Copy out exactly the lines from the one containing "Click the Java coffee cup logo" through the end of the records, and no pictures.

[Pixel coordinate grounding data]
__________________________________________________

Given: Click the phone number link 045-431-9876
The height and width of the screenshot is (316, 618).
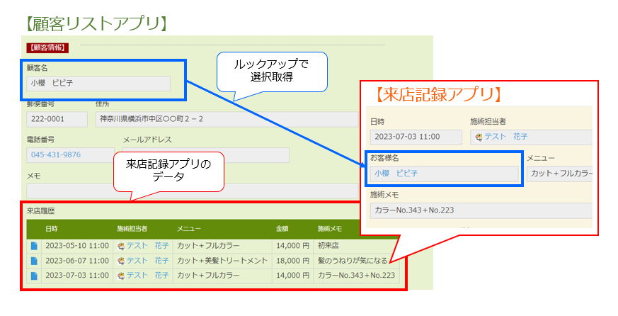Looking at the screenshot, I should pos(55,155).
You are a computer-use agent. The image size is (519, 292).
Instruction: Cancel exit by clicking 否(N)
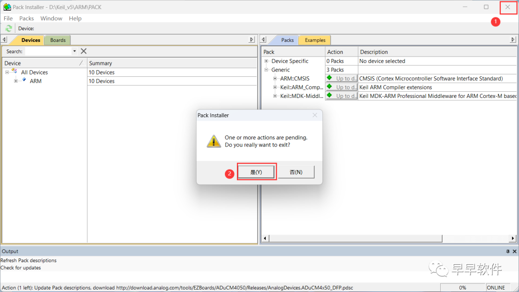coord(297,171)
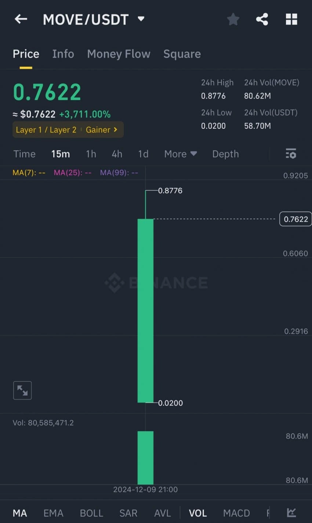This screenshot has height=523, width=312.
Task: Open the grid layout icon
Action: pos(291,19)
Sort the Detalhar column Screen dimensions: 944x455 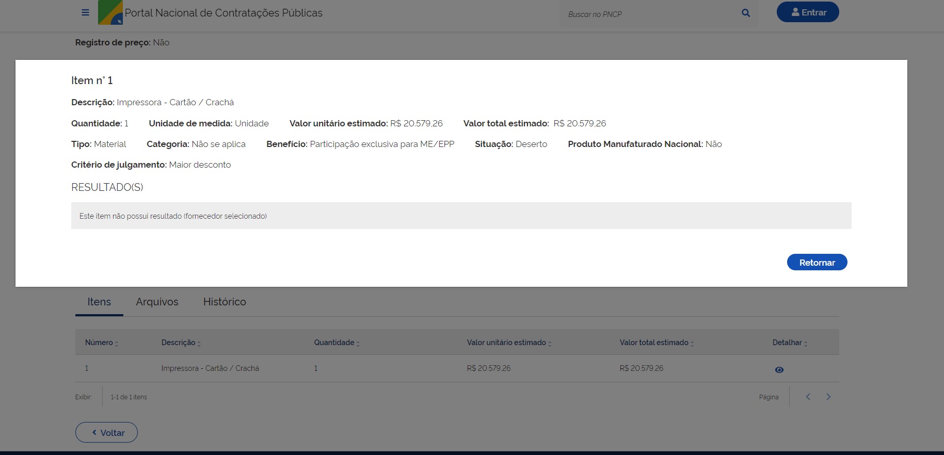pyautogui.click(x=790, y=343)
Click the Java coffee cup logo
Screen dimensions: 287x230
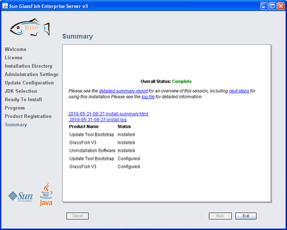(46, 194)
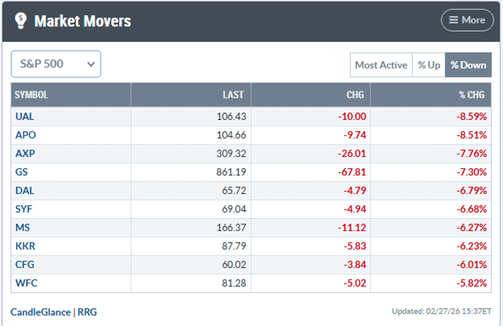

__________________________________________________

Your response »
Click the Java coffee cup logo
Screen dimensions: 287x230
(46, 194)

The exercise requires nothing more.